DOCUMENT EXCERPT:
Python multiprocessing with start method 'spawn' doesn't work

Question

I wrote a Python class to plot pylots in parallel. It works fine on Linux where the default start method is fork but when I tried it on Windows I ran into problems (which can be reproduced on Linux using the spawn start method - see code below). I always end up getting this error:

Traceback (most recent call last):
  File "test.py", line 50, in <module>
    test()
  File "test.py", line 7, in test
    asyncPlotter.saveLinePlotVec3("test")
  File "test.py", line 41, in saveLinePlotVec3
    args=(test, ))
  File "test.py", line 34, in process
    p.start()
  File "C:\Users\adrian\AppData\Local\Programs\Python\Python37\lib\multiprocessing\process.py", line 112, in start
    self._popen = self._Popen(self)
  File "C:\Users\adrian\AppData\Local\Programs\Python\Python37\lib\multiprocessing\context.py", line 223, in _Popen
    return _default_context.get_context().Process._Popen(process_obj)
  File "C:\Users\adrian\AppData\Local\Programs\Python\Python37\lib\multiprocessing\context.py", line 322, in _Popen
    return Popen(process_obj)
  File "C:\Users\adrian\AppData\Local\Programs\Python\Python37\lib\multiprocessing\popen_spawn_win32.py", line 89, in __init__
    reduction.dump(process_obj, to_child)

MATERIAL:

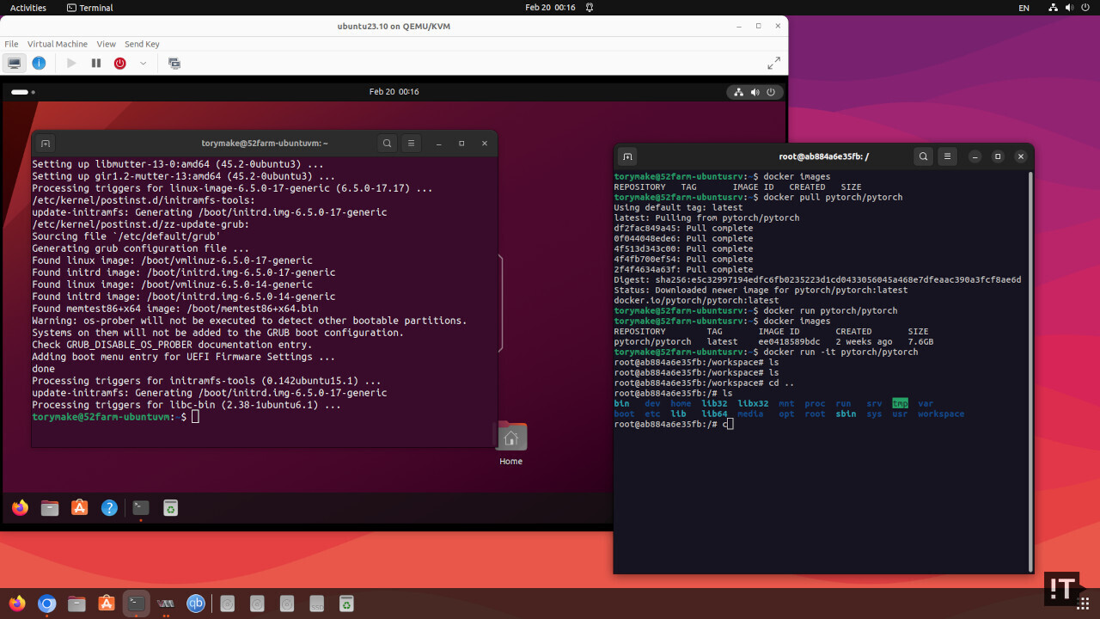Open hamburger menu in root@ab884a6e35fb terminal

==

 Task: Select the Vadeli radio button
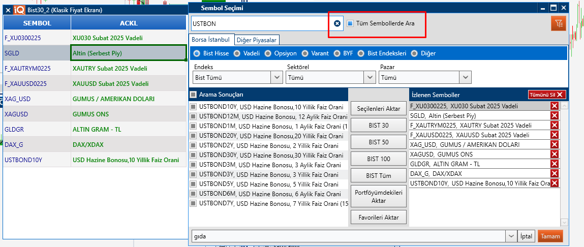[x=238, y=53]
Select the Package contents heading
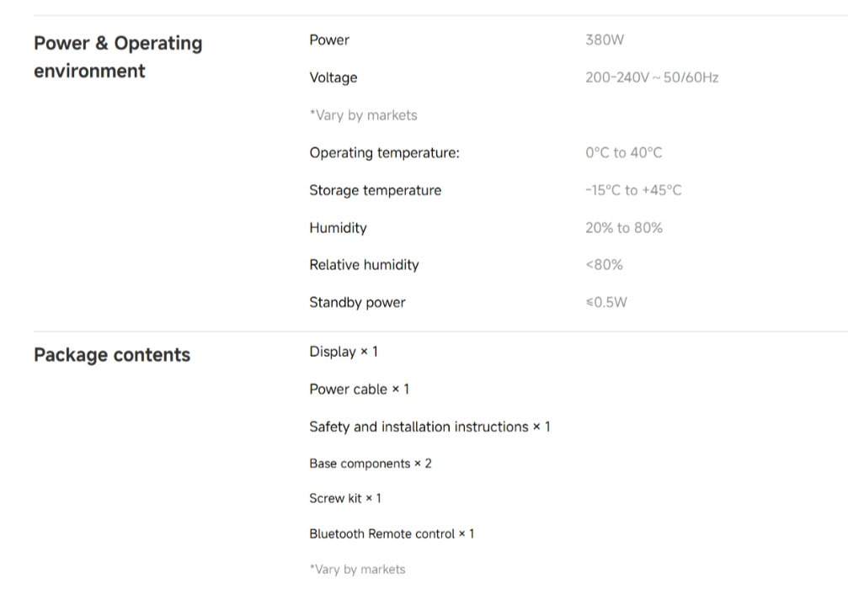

GOAL 1:
In the multiprocessing question above, rewrite the paragraph beginning "I wrote a Python class" as a short bulleted list that keeps its main facts.
GOAL 2:
Supply the next part of the multiprocessing question, picking up right after its final line.

ANSWER 1:
- A Python class was written to create plots in parallel.
- It works on Linux, where the default start method is fork.
- On Windows it fails. The same failure can be reproduced on Linux with the spawn start method.
- The same error appears every time.

ANSWER 2:
  File "C:\Users\adrian\AppData\Local\Programs\Python\Python37\lib\multiprocessing\reduction.py", line 60, in dump
    ForkingPickler(file, protocol).dump(obj)
TypeError: can't pickle weakref objects

C:\Python\MonteCarloTools>Traceback (most recent call last):
  File "<string>", line 1, in <module>
  File "C:\Users\adrian\AppData\Local\Programs\Python\Python37\lib\multiprocessing\spawn.py", line 99, in spawn_main
    new_handle = reduction.steal_handle(parent_pid, pipe_handle)
  File "C:\Users\adrian\AppData\Local\Programs\Python\Python37\lib\multiprocessing\reduction.py", line 82, in steal_handle
    _winapi.PROCESS_DUP_HANDLE, False, source_pid)
OSError: [WinError 87] The parameter is incorrect

I hope there is a way to make this code work for Windows. Here a link to the different start methods available on Linux and Windows: https://docs.python.org/3/library/multiprocessing.html#contexts-and-start-methods

import multiprocessing as mp
def test():

    manager = mp.Manager()
    asyncPlotter = AsyncPlotter(manager.Value('i', 0))

    asyncPlotter.saveLinePlotVec3("test")
    asyncPlotter.saveLinePlotVec3("test")

    asyncPlotter.join()


class AsyncPlotter():

    def __init__(self, nc, processes=mp.cpu_count()):

        self.nc = nc
        self.pids = []
        self.processes = processes


    def linePlotVec3(self, nc, processes, test):

        self.waitOnPool(nc, processes)

        print(test)

        nc.value -= 1


    def waitOnPool(self, nc, processes):

        while nc.value >= processes:
            time.sleep(0.1)
        nc.value += 1


    def process(self, target, args):

        ctx = mp.get_context('spawn') 
        p = ctx.Process(target=target, args=args)
        p.start()
        self.pids.append(p)


    def saveLinePlotVec3(self, test):

        self.process(target=self.linePlotVec3,
                       args=(self.nc, self.processes, test))


    def join(self):
        for p in self.pids:
            p.join()


if __name__=='__main__':
    test()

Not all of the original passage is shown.